= International Center for Responsible Gaming =

US onprofit organization

The International Center for Responsible Gaming (ICRG), formerly known as the National Center for Responsible Gambling (NCRG), is a non-profit organization in the United States dedicated to funding scientific research on gambling addiction. Founded in 1996 as a 501(c)(3) charitable organization, it originally operated under the umbrella of the American Gaming Association, the primary trade group representing the casino industry. ICRG is now an independent entity.

ICRG's mission includes funding scientific research on pathological and youth gambling, with the aim of providing support to individuals dealing with gambling disorders. Additionally, it promotes the implementation of newly discovered research findings to enhance prevention, diagnosis, intervention, and treatment strategies. On January 1, 2020, the organization changed its name to the International Center for Responsible Gambling to reflect its expanded scope beyond the United States.

In the year 2000, the ICRG (formerly NCRG) established the Institute for Research on Pathological Gambling and Related Disorders (IRPGRD). Over the years, ICRG has received substantial financial support, with nearly $40 million committed to its initiatives. As of 2008, the IRPGRD was dependent on casino funding, which was channeled through the NCRG. Critics have questioned the independence of the IRPGRD's research, although IRPGRD executive director Christine Reilly has stated that the institute's contract with the NCRG ensures the industry does not interfere with its work.

Salon.com reported that while NCRG leaders claim to fund independent science, there is concern about the alignment of research findings with casino interests.
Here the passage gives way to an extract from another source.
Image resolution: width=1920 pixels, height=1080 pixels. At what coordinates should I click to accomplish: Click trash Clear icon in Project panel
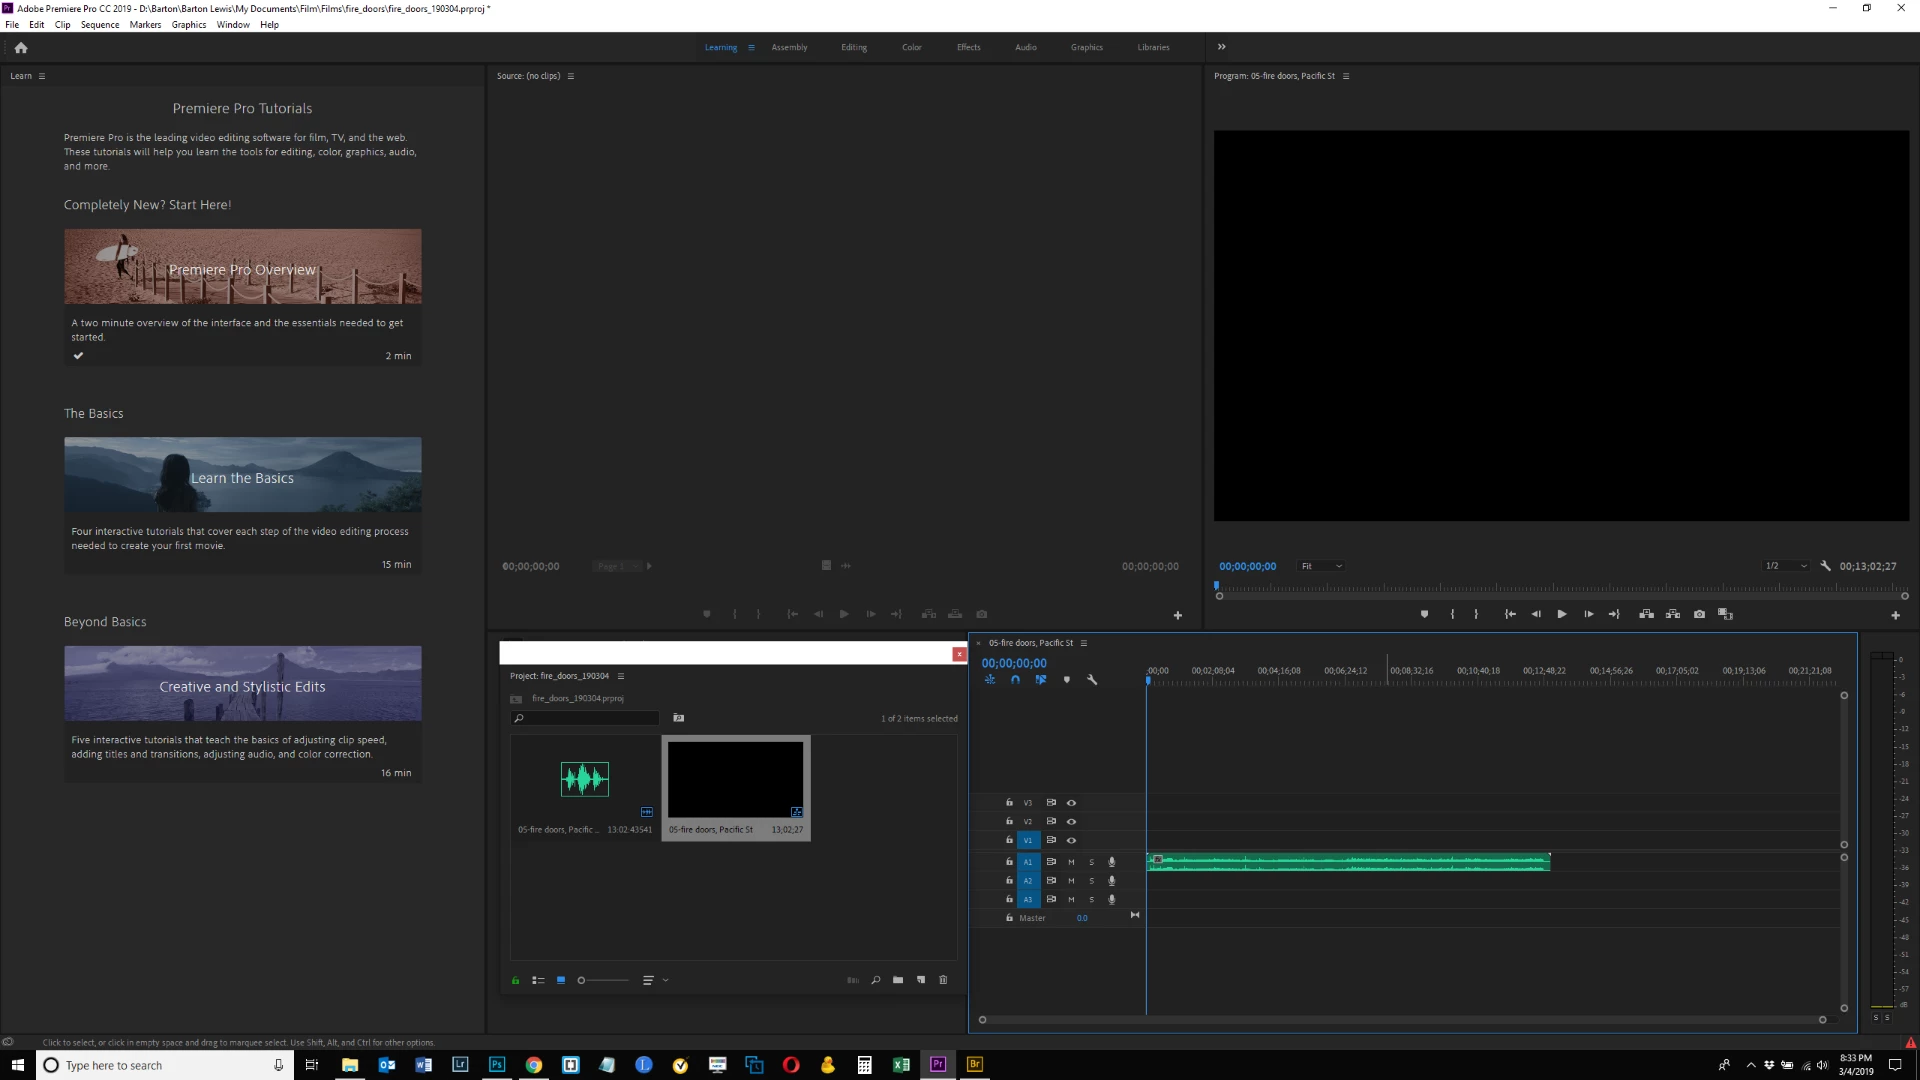click(x=943, y=980)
This alignment has raised questions about how casinos benefit from gambling addiction, even though there is no evidence of tampering with research findings or skewed results.

In 2023, the International Center for Responsible Gaming (ICRG) awarded a grant of $600,000 to the University of Sydney to establish the Centre of Excellence in Gambling Research (CEGR). The CEGR's central mission involves translating empirical research outcomes into practical, evidence-based strategies to prevent and mitigate gambling-related harm.

==Structure==

ICRG is governed by a board of directors consisting of five board officers and seventeen members. The board includes representatives from the gaming industry, public health officials, and regulatory communities.

Board Officers:

- Chairman – Mark Lipparelli – Founder, Gioco Ventures LLC, Former Chairman, Nevada Gaming Control Board
- Chair Emeritus – Alan M. Feldman – Distinguished Fellow in Responsible Gaming UNLV International Gaming Institute
- President – Arthur Paikowsky – International Center for Responsible Gaming
- President Emeritus – Phil Satre – Non-Executive Chairman of the Board Wynn Resorts
- Secretary and Treasurer – Christine Reilly – Senior Research Director International Center for Responsible Gaming
Bill Miller, President and CEO of the American Gaming Association (AGA); Michael Soll, president of The Innovation Group; Daron Dorsey, executive director of the Association of Gaming Equipment Manufacturers (AGEM); Steven B. Crystal, chairman of the board and president of Automated Cashless Systems, Inc.; Barry Finestone, president and CEO of the Jim Joseph Foundation; and Scott Seligman, a real estate investor and businessman were added to ICRG's governing board in 2022.

==Resources==

ICRG provides resources aimed at raising public awareness of gambling disorders, by promoting various ideas within the field of gambling research as well as helping deliver resources for those interested in this issue. These resources cater to various stakeholders, including disordered gamblers, treatment providers, the gaming industry, and other organizations. Resources include presentations, speeches, and news about responsible gaming and gambling disorders.

==Educational programs==

ICRG offers several educational programs for public use:

- Collegegambling.org: A website offering free resources designed to equip students, parents, campus administrators, and student health professionals with tools to address gambling on college campuses across the country.
- EMERGE (Executive, Management & Employee Responsible Gaming Education): An employee training program based on scientific research, tailored for gaming employees at all levels.
- Talking with Children About Gambling: Utilizes research-based guides to assist parents and youth workers in discouraging children from gambling and recognizing potential warning signs of gambling problems and other risky behaviors.
- ICRG Conference on Gambling and Addiction: A conference that brings together clinicians, public policymakers, industry representatives, researchers, and other stakeholders to discuss concerns related to gambling disorder research and responsible gaming.
- The ICRG Webinar Series: Provides year-round educational opportunities focused on addressing and understanding critical issues related to gambling and responsible gaming.